It was a day very much like this one: hot, almost unbearably so. But that day seemed even hotter, mainly becuase I was moving from the apartment in which Tammy and I lived to one across the street from the one in which I now live.
That day, I arrived on this block knowing no-one. I had no job. All I knew was that somehow or another, I just had to arrive in the sort of emotional and spiritual place I now inhabit, or some place like it. I had no idea when I'd get here; I had only a vague idea, really, of how and which way(s) I'd go.
About the only things I knew that day were that my life with Tammy was done, my life as a man wouldn't and couldn't last much longer and that I could only move forward from where I was at that moment. And, oh, yeah, I had to unpack a bunch of boxes and make my new place habitable, at least for me.
If the year that preceded the move was the most desultory of my life, the year that followed was the most schizophrenic. Within a week of moving, I had work--as Nick. Soon after that, I involved myself with advocacy and various social events--as Justine. And I was careful not to be seen by my new neighbors in the identity I would, some months later, reveal to them: as the person I am, as Justine.
So, it seemed, I was always coming home very late at night--and, during the ensuing winter, through streets filled with snow and empty of people.

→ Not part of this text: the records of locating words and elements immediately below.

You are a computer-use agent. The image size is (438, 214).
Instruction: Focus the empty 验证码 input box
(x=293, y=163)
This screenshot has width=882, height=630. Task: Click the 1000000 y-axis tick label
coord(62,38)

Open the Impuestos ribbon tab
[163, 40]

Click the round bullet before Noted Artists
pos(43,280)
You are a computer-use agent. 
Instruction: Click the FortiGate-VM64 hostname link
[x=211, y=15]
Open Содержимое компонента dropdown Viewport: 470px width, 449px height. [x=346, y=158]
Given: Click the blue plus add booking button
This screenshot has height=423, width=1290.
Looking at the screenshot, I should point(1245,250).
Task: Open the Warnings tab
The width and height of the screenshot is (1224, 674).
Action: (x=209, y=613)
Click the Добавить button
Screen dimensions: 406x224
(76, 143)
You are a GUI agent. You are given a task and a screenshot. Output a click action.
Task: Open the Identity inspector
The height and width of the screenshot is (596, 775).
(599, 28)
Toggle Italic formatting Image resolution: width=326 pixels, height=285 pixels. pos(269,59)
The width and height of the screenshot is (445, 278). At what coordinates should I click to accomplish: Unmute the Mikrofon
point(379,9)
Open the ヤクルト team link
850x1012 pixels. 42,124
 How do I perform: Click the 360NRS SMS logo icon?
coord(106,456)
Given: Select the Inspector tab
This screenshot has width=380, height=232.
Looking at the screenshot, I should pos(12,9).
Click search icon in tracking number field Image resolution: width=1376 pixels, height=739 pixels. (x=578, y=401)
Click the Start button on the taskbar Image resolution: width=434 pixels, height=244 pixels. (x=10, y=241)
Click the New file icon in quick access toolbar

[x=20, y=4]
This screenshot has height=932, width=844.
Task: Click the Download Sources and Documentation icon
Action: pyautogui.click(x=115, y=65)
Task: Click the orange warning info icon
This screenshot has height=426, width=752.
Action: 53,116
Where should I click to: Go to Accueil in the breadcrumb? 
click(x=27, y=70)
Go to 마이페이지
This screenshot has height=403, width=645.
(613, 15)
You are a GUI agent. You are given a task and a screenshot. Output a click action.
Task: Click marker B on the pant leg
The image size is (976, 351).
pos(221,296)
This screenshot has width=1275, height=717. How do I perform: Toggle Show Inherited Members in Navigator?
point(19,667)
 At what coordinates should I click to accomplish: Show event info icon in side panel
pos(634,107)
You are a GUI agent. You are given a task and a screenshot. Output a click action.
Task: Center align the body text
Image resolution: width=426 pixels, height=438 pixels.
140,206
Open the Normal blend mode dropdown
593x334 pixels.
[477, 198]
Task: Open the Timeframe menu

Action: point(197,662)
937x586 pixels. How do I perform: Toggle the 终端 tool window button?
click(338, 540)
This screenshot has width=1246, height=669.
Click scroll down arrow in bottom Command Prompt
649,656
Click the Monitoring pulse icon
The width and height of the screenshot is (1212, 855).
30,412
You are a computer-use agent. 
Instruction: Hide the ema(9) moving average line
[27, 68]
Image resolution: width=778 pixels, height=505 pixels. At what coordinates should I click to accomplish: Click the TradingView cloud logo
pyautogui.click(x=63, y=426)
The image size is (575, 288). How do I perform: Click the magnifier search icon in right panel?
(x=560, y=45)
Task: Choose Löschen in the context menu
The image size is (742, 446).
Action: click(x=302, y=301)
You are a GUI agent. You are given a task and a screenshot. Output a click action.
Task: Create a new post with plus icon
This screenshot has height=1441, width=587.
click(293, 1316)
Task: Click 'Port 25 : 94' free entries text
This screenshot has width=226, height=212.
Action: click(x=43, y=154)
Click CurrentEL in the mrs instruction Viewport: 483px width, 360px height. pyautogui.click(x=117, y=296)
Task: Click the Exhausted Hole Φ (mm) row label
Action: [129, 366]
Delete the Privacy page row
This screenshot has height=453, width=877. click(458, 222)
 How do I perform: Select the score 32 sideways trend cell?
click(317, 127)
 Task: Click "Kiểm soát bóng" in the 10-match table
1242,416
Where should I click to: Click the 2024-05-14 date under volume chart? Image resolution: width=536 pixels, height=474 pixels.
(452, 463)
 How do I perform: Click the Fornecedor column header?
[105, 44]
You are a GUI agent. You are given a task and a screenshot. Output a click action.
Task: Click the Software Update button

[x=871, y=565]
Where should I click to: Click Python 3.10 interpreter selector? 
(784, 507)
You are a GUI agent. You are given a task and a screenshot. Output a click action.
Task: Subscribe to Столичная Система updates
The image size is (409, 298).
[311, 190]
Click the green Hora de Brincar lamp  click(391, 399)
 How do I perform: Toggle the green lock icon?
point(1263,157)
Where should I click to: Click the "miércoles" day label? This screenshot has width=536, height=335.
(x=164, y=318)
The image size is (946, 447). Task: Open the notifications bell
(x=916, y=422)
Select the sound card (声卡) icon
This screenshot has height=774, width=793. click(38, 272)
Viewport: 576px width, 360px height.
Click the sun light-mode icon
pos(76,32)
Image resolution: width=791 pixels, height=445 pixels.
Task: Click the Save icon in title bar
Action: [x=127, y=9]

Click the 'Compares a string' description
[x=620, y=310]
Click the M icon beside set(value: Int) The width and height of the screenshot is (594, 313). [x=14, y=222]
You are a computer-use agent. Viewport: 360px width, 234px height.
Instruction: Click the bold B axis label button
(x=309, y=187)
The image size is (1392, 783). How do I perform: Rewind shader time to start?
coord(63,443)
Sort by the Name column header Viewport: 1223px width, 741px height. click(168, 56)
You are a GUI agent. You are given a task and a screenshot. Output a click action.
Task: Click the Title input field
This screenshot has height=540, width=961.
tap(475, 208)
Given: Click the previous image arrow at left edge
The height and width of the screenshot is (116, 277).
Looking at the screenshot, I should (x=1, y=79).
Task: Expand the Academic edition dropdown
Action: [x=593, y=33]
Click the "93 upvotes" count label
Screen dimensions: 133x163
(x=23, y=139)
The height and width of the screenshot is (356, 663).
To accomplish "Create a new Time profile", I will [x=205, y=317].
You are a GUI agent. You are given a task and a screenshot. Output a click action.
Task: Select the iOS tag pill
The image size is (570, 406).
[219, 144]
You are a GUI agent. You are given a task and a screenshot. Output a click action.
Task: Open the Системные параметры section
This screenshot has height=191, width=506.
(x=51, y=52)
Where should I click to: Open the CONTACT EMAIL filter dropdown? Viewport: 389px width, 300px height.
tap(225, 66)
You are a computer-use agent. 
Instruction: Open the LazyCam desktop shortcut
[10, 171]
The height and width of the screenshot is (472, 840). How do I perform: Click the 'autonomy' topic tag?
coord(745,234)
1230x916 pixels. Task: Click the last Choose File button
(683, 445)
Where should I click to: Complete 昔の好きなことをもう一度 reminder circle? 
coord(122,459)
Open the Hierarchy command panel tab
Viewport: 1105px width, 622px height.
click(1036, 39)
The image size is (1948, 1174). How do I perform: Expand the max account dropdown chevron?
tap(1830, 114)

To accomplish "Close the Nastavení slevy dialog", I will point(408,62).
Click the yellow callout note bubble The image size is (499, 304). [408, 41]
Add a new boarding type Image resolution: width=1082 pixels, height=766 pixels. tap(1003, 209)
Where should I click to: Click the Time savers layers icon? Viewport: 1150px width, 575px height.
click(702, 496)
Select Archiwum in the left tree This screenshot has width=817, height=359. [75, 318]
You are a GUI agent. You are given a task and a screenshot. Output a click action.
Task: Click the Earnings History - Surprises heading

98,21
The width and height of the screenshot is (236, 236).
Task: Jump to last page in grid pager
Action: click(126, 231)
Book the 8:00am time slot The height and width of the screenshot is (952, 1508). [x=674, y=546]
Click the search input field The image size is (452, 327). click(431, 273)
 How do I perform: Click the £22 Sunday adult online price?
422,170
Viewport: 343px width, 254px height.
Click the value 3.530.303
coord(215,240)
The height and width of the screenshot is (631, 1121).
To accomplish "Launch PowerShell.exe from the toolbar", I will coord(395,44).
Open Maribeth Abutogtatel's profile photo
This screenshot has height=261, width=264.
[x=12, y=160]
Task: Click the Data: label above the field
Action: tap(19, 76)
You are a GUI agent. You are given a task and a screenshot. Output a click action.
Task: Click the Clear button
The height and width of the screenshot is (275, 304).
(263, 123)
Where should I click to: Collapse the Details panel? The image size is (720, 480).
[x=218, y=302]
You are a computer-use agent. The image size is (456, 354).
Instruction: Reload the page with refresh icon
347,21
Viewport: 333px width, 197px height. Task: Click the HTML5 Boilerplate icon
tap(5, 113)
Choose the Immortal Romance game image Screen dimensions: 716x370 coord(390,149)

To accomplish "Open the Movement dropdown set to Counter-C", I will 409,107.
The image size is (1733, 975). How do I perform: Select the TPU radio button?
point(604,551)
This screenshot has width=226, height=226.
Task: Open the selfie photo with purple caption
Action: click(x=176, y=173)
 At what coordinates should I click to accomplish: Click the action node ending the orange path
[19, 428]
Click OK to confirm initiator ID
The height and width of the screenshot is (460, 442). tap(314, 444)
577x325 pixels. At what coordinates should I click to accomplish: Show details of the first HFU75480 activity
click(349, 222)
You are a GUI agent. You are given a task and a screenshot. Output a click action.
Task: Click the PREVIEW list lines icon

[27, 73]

I suppose that if someone asked me how soon I expected to have the life I had now, I might have said "seven to ten years," even if that seemed like an eternity. Now I am surprised at how quickly that time has gone by. I am even more surprised at what I have experienced and what I have learned since then. And I am most astonished of all over the joy it--yes, all of it--has brought me.
I am not surprised that my mother could accept me even when she couldn't understand, much less approve of, what I was doing. Since those days, she has come to understand what I've done and why I've done it. As to whether she approves: I'm not sure that she does, or ever will. But, I've learned, that's not so consequential: Love matters more than approval, or anything else, really. I'm still learning to live by that lesson.
Also not surprising was Bruce: When I first told him, over the phone, what I was doing, he had his doubts. But, as he said much later, his curiosity won out over his skepticism, and he made a point of having dinners and lunches with me as I was starting my new life.
My most pleasant surprises have been with Dad and Millie. I really had no idea of what to expect from my father. On one hand, he wanted so much for me to go to the Air Force Academy, or one of the other Federal academies, and pursue a career in the military. And we often fought about how the directions my life took differed from the path he wanted me to follow. On the other, he was helpful to me when I left Tammy and at other times in my life. I guess he's like a lot of men: He doesn't know how to extend himself emotionally, but he tries to take care of, or fix, situations that arise.
There have been difficult moments--just last week, for example--and I think there will be others. But I can honestly say that he's been not just tolerant, but accepting. I even feel that he's tried to show some more affection than he has previously shown; I think he understands that, whatever else may be, he has in me a daughter, or at any rate a child, who loves him.
And Millie: I never in a million years expected to have a friend like her. Although she greeted me warmly the day I moved in--which I appreciated--I didn't imagine we'd become such good friends. When I first met her, I thought our common ground began and ended with our love of cats. But I would soon learn that she had more in common with other people I've loved, and that we shared more of the same loves and values, than I ever imagined. Most important of all, I never knew that I could just, basically, come out of nowhere into someone's life, and that someone would show me such kindness.
Then, of course, there are other people I've met, and things I've learned about myself, that I couldn't have imagined seven years ago.
Probably the most important things I've learned are that kindness--to myself and others--is not just a nice trait to exhibit; it's a survival skill. In all those years when I was skinnier than one of the rails on my bike seat and I was stronger--physically, anyway--than the iron I was pumping, I was punishing and pummeling myself and my body into submission. I wasn't a happy camper; people didn't stay very long in my camp. And who could blame them?
If some people want to see my kindness (such as it is) as weakness or naievete, so be it. It's keeping me alive. If they want to see in me someone who shouldn't have undergone my transition (because I don't fit their stereotypes of transgender people, which they use to rationalize their prejudices against us), well, it's not my job to argue them out of it. After all, winning argument isn't the same thing as being right or aligned with the truth; such victories will no more keeping one's game face on will ensure victory.
Every living being has no choice but to grow or die. (That much I remember from the Biology classes I took more years ago than I'll admit.) Growth comes about only through change. And, really, the only person, place or thing any living being can change is him or her self. Not any old change will do, however: It has to be brought about by love. And whom must we love first?
Maybe you've heard all of this before. If you have, I apologize, not for repeating it, but for being a slow learner. Then again, I am the kind of learner I am. All I can do is nurture it. And to nurture the woman I've always been. Those, for me, have been the lessons of the past seven years. Back then, I couldn't have imagined them.